Multilayer cover systems are often placed over mine wastes to support the growth of native plant species. The cover system must be designed to provide sufficient water and nutrients for the vegetation while protecting the root zone from upwards migrating dissolved solutes originating in the underlying waste. The goal of the design is to minimize the total cover depth while ensuring that the vegetation can be properly supported. The land-climate-interaction boundary condition in SEEP/W is best suited for simulation of the water dynamics in these types of systems because it considers precipitation, snowmelt, evaporation, runoff, and root water uptake occurring below the ground surface.

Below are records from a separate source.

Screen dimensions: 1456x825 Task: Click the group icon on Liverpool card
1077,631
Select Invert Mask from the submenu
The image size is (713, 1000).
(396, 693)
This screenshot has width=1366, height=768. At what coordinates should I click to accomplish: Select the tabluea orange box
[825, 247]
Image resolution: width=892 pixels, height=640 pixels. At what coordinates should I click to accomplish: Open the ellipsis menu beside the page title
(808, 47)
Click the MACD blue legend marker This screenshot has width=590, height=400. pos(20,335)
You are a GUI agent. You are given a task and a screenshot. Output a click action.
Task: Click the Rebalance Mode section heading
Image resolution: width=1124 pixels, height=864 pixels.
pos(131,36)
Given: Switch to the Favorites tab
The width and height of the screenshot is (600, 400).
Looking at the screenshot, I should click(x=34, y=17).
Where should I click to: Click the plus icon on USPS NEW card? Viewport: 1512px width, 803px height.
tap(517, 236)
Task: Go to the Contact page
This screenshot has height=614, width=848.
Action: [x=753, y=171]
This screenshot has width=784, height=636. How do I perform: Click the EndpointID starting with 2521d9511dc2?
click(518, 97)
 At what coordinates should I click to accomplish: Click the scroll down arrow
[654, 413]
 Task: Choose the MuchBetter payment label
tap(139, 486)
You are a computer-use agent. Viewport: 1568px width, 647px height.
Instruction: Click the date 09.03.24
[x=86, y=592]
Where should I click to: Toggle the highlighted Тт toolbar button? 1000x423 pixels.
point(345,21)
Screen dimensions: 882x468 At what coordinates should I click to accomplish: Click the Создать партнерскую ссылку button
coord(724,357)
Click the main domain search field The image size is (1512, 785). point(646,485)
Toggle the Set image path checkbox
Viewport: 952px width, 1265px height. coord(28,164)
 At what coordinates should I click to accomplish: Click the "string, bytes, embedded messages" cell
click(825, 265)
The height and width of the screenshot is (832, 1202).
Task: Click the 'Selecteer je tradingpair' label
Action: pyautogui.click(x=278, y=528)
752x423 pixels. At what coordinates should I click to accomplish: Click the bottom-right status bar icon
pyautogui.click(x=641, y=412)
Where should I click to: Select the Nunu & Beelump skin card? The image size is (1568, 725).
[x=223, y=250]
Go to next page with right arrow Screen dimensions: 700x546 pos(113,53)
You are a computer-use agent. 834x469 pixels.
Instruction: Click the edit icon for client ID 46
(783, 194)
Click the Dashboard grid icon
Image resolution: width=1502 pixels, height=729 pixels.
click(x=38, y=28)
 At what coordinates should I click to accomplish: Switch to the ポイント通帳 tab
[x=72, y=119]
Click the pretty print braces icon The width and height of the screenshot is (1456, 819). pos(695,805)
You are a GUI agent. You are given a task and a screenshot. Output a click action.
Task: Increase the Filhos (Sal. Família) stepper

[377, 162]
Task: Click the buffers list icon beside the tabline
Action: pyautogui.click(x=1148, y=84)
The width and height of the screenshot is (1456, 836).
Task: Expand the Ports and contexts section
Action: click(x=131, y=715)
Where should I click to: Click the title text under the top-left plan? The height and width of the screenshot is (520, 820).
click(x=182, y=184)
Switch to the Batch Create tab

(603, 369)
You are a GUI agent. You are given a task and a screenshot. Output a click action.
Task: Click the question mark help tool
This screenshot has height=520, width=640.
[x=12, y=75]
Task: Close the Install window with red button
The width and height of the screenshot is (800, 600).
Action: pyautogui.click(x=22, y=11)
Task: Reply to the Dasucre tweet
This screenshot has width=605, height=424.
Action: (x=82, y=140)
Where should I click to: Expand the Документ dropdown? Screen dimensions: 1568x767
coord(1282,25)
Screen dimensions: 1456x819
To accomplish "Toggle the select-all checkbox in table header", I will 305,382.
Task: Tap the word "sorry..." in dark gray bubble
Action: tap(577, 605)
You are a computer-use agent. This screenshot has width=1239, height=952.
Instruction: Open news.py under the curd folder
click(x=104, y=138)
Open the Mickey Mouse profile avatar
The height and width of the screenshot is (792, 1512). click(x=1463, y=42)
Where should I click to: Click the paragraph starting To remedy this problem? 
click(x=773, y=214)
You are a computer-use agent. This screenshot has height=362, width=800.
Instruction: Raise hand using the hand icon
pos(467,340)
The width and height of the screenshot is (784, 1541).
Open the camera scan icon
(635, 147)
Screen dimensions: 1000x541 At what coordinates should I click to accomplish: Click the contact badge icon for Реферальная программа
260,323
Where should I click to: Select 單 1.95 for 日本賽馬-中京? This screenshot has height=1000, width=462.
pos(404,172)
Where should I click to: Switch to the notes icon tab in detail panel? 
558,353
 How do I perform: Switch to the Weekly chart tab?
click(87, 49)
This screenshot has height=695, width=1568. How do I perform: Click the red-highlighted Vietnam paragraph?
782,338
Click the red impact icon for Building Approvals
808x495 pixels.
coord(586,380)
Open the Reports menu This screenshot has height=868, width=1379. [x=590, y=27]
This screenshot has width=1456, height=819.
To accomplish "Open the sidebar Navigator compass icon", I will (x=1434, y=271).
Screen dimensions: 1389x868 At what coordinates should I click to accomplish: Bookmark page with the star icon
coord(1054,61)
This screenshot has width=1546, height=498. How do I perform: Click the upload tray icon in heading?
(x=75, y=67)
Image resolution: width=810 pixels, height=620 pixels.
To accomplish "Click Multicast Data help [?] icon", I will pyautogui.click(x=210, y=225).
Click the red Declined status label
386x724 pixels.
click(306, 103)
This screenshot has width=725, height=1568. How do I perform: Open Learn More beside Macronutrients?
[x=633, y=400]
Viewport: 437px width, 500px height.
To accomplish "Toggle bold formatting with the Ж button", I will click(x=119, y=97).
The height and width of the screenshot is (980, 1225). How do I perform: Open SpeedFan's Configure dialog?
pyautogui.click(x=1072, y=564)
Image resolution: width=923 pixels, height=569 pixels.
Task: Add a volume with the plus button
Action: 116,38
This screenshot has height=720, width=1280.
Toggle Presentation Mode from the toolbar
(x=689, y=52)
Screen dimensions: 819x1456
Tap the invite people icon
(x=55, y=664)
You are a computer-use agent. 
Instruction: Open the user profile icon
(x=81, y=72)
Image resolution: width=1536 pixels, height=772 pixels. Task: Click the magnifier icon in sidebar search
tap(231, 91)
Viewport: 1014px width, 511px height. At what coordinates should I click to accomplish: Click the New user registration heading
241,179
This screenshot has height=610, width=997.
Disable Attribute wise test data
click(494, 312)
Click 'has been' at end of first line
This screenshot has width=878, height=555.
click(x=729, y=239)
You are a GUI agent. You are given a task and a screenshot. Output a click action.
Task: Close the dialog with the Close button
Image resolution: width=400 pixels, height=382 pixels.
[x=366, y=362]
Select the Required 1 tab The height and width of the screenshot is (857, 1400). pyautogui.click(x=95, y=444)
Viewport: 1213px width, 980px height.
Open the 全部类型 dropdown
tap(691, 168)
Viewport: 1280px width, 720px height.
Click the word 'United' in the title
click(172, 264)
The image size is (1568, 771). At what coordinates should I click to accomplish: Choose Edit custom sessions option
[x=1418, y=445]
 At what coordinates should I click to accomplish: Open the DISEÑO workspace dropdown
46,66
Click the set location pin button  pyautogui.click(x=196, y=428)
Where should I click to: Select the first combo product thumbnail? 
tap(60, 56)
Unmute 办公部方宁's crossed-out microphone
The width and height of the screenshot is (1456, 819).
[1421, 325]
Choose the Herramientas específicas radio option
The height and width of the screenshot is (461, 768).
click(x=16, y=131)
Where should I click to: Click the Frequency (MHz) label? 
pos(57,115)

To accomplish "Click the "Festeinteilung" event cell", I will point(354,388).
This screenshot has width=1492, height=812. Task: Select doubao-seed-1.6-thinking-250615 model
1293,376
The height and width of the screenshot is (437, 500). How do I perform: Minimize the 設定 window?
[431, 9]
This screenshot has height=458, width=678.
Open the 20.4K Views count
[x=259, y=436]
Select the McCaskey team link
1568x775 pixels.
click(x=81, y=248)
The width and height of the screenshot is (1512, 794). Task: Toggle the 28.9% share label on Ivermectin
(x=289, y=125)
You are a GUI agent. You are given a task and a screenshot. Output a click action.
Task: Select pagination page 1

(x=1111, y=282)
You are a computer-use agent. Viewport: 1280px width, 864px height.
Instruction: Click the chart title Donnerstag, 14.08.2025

The objective of this example is to illustrate the application of the land-climate interaction (LCI) boundary condition to simulate the measured hydraulic response in an engineered soil cover and underlying waste material subject to measured climate variability. The cover system overlies a portion of a large saline–sodic overburden dump at the Syncrude Mine site north of Fort McMurray, Alberta. Huang et al. (2015) explored the soil water dynamics of six different cover systems supporting various qualities of vegetation. The performance of only one of those six cover configuration is simulated as part of this example. The journal publication by Huang et al. (2015) forms the basis of much of the information presented in this example file.

A secondary objective of this example is to illustrate the graphs that are available in SEEP/W to assist with interpretation; namely the graphs that assist with closing the water balance, tracking volumes of water stored within the cover, and checking for convergence problems via the water balance error.